С 1853 года началось самое ужасное. Особыми временными правилами разрешили «обществам и евреям представлять за себя в рекруты беспаспортных своих единоверцев» даже из других общин. Так появилась возможность сдать в армию чужих – «пойманников»‚ и руководители кагалов стали нанимать «хаперов» – «ловцов», «ловчиков»‚ «хапунов»‚ чтобы самим не попасть в армию за невыполнение нормы. Началась настоящая охота за людьми. «Хапуны» похищали паспорт у зазевавшегося или отнимали его силой, и «беспаспортного» отводили в воинское присутствие. Задерживали человека с паспортом‚ срок которого заканчивался‚ держали взаперти до истечения этого срока‚ а затем‚ как бродягу‚ сдавали в солдаты. Ловили учащихся казенных еврейских училищ‚ у которых была отсрочка на время учебы; ловили и евреев из сельскохозяйственных колоний‚ которых вообще не брали в армию. «Ужас охватил всех‚ и бедных‚ и богатых‚ и купцов‚ и ремесленников‚ ученых и простолюдинов. Пощады не было никому».

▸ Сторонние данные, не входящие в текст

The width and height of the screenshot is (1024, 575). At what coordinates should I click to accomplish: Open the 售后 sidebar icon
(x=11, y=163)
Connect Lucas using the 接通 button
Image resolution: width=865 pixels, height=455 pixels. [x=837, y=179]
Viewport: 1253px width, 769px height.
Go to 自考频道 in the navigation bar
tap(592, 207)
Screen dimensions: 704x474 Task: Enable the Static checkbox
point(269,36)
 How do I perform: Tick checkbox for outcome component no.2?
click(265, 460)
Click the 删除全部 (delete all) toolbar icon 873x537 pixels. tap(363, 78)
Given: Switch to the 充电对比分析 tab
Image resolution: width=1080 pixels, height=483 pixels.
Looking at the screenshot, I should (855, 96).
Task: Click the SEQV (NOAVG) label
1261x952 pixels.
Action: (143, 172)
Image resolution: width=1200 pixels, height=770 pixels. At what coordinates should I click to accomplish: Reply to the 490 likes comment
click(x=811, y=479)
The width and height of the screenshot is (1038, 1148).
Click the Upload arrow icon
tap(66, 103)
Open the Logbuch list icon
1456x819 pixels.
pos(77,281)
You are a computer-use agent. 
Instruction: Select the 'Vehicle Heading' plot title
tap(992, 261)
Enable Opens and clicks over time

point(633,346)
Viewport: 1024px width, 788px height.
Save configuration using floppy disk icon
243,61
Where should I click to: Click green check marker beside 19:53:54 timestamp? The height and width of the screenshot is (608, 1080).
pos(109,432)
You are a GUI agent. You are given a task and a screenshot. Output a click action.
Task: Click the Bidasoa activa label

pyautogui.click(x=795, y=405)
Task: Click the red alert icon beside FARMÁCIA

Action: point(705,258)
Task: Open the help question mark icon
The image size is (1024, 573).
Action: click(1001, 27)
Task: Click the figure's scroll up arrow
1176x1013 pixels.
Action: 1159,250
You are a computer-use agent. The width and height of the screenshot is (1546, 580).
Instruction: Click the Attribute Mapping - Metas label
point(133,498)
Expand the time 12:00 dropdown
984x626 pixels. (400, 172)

Ненависть к «хапунам» была всеобщей; их боялись‚ ими пугали детей. Все жили в страхе за себя и за своих сыновей‚ опасались выезжать из города или местечка‚ остерегались выпускать детей на улицу‚ чтобы уберечь ребенка от николаевской казармы с ее жестокой дисциплиной и суровыми наказаниями. Общество раскололось. Людей поставили в невыносимые условия‚ а потому каждый был за себя и все против всех. Страх за собственных детей вытеснял чувство справедливости и сострадания к другим. Да и кто бы согласился отдать навсегда малолетнего ребенка и не попытался разными способами сохранить его?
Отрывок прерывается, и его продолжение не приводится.